That slavery was an institution based on brute force and terror hardly needs to be demonstrated. Plutarch’s observation (Moralia 462A) that the first thing newly purchased slaves wanted to know about their owner was whether he was ill-tempered is just one indication of the psychological truth, the Christian Lactantius’ exhortation (Divine Institutions 4.4.1) that his readers should fear God like slaves another. But the degree to which violence might at any time appear in the slave’s life cannot to my mind be overstated. In the Satyricon it is normative for the master to resort to the whip when angered by slaves he regards as ‘delinquent’, as a new slave, a nouicius, makes clear (139.5). And it was not the slaveowner alone the slave had to fear. It made sense to Petronius to imagine that a slave accountant could have a slave underling beaten for having lost his clothes at the baths (30.7-11), and that a freedman guest could verbally abuse one of Trimalchio’s slaves and physically threaten him for being impudent (58.5). It even made sense that slaves themselves could be called upon to commit acts of violence: in a later episode of the Satyricon (132ff) an upper-class woman calls on her slave spinning-maid to spit on an enemy, and on her slave chamberlain to beat him. Violence, or the threat of violence, was everywhere.
The violence of sale was a variation on this theme. It may have been a testament to Trimalchio’s bad taste that he had a mural of a slave-market in his house, complete with price tags on the merchandise (29.3); but this too was a statement of how power was distributed between master and slave, reminding the slave viewer of the violent disruption that could enter life at any time. So what, I wonder, would a real-life character such as the freedman L. Volusius Heracla, who was commemorated as both capsarius and a cubiculo (ILS 7413), have thought when looking at a picture like this before he was set free? Did he think only of his own good fortune, as the optimistic view might have it, or did he think of those sections of Rome where beautiful slaves, of both sexes, were, as Plutarch (Moralia 520C) notes, always to be found for sale along with the freaks of the ‘monster market’? Had he once been in the slave-market? Might he be there again? Was he once a slave whose face a slave-dealer had plastered with bean-flour to remove his freckles and moles to make him more attractive to buyers—a trick of which Galen knew (6.530K)?

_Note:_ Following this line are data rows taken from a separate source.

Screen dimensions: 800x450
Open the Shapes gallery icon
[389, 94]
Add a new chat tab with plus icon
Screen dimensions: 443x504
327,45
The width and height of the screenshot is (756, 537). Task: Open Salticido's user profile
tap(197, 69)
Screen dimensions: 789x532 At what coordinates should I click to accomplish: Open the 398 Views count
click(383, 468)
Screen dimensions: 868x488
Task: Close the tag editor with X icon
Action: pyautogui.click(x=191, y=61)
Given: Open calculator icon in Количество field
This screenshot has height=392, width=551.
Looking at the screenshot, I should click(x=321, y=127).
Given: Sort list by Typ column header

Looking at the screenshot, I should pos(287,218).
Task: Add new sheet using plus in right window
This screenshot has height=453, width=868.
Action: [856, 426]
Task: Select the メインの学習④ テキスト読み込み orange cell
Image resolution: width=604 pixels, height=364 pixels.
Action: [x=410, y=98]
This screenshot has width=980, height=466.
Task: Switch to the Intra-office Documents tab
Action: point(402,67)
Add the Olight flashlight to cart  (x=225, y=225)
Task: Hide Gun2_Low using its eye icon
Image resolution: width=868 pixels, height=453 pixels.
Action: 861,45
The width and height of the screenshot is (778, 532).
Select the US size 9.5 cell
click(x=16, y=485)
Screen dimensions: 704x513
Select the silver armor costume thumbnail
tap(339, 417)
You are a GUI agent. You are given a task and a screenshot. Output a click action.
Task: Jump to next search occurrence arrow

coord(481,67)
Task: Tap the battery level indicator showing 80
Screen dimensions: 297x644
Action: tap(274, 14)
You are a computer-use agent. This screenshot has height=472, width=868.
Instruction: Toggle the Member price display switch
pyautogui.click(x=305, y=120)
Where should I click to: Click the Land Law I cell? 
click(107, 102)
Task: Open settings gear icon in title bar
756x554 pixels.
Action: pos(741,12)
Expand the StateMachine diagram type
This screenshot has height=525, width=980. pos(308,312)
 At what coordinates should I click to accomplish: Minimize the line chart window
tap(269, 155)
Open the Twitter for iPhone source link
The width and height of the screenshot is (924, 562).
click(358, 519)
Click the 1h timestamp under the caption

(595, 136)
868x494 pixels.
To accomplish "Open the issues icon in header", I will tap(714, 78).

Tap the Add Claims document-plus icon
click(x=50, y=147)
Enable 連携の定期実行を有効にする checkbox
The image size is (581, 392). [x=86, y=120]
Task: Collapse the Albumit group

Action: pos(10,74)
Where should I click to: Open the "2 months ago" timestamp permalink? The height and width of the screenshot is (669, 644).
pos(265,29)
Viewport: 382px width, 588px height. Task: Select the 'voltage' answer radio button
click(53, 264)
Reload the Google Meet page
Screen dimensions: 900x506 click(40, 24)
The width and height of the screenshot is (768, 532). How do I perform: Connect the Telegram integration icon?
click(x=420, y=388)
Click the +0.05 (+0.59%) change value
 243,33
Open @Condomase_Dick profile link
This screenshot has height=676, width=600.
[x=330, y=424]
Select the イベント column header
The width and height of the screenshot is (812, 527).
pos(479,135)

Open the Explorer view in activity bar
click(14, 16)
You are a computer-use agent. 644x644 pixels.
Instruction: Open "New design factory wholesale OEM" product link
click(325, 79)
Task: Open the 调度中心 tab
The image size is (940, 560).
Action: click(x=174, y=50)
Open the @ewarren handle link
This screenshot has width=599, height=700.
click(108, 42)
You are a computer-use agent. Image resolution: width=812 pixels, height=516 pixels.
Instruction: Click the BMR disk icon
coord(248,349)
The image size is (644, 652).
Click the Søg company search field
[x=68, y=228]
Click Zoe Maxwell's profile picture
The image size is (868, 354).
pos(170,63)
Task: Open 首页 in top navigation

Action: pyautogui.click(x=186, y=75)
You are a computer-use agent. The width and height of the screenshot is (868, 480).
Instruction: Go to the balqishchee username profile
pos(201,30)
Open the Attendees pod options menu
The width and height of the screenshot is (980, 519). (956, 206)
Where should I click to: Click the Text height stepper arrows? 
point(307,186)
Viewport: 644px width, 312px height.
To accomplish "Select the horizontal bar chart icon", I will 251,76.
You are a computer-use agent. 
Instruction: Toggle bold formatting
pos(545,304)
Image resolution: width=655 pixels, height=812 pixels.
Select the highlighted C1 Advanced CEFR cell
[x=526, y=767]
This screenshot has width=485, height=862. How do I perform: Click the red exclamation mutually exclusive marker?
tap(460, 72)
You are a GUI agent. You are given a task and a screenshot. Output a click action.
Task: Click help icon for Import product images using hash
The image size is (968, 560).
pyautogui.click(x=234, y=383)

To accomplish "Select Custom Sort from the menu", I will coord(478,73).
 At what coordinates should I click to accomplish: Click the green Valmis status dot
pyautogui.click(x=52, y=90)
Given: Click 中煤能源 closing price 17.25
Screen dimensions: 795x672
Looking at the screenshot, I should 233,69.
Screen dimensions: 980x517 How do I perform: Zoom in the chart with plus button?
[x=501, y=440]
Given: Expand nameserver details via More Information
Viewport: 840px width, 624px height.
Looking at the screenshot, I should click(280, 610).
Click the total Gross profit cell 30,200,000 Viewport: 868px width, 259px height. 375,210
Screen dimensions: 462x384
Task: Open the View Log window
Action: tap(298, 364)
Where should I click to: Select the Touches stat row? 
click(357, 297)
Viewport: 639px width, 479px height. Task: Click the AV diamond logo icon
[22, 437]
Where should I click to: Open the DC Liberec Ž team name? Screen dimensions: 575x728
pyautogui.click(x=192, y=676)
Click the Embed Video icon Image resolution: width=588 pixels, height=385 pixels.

But this is not real life, you will say. It all comes from a work of the literary imagination, and a work which by definition demands outrageous comic exaggeration, so that a strictly literal reading of the text cannot be justified. Yet this does not mean that the text lacks all sense of realism: Trimalchio’s specialised domestics are proof enough of that—and this means, I think, that the arbitrariness of the masterslave relationship that the Satyricon conveys must also be taken as authentic and the conclusion reached that Roman domestic slaves lived under a tense psychological regime which guaranteed them nothing as far as security or stability in life were concerned. Incidents such as that witnessed by Galen (5.18-19K) in which a travelling companion in Greece, enraged over the whereabouts of a certain item of baggage, struck two of his attendants on their heads with a large knife and seriously injured them—Galen later saved them, not surprisingly—have to be taken seriously as evidence of what slaves always had to contend with, not as isolated instances of aberrant behaviour. To dismiss Trimalchio’s actions therefore simply as ‘bluster’ and to describe him as ‘a perfectly kind master’ is to fail completely to my mind to probe how an atmosphere of intimidation, no matter how comically drawn, affected those against whom it was directed. Trimalchio had an inscription written on the door of his house: ‘Any slave who leaves the house without the master’s permission will receive a hundred lashes’ (28.7). I wonder again whether slaves in the well-documented household of Augustus’ wife Livia, those such as Antiochus the atriensis, Calamus the dispensator, and Dorcas the ornatrix, ever saw anything like this, and how would they have responded to it (CIL 6.3942; 6.3965b; 6.8958=ILS 1784).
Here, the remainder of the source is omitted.